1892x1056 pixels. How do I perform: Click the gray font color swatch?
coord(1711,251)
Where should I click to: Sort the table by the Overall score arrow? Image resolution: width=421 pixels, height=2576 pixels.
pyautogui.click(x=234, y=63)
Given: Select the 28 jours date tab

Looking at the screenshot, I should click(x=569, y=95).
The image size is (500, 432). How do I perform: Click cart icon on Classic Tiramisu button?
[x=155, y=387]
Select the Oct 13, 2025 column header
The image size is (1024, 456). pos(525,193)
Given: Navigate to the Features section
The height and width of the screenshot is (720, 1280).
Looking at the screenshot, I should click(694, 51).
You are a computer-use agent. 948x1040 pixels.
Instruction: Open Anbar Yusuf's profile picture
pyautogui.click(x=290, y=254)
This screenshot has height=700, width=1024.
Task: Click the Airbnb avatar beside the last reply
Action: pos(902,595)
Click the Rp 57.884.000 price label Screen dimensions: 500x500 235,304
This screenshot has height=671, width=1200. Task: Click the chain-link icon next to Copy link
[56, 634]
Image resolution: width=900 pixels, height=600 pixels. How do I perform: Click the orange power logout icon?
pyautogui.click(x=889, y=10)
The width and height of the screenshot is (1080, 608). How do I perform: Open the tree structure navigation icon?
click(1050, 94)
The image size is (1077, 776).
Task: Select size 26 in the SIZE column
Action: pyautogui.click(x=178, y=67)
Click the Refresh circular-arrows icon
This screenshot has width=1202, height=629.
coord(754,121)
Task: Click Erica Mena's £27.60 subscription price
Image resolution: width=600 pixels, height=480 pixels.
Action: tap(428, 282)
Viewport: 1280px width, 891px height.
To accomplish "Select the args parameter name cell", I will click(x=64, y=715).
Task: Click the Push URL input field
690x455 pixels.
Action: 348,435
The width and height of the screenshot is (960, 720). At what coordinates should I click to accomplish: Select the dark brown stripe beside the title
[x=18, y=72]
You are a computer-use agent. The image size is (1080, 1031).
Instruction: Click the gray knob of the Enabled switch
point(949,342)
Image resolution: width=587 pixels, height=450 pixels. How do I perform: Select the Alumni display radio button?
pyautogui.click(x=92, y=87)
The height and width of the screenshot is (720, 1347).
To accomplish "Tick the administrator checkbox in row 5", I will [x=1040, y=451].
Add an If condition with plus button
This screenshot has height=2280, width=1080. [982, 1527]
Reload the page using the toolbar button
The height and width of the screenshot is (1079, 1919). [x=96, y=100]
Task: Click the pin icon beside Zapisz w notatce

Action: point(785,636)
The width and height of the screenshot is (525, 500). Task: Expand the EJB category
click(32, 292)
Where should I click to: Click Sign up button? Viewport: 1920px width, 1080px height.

-=-=-

## [Aim of the task]
Find the word "price" in the records and pull out each line that has it.

## [Task solution]
Click the Rp 57.884.000 price label Screen dimensions: 500x500 235,304
Task: Click Erica Mena's £27.60 subscription price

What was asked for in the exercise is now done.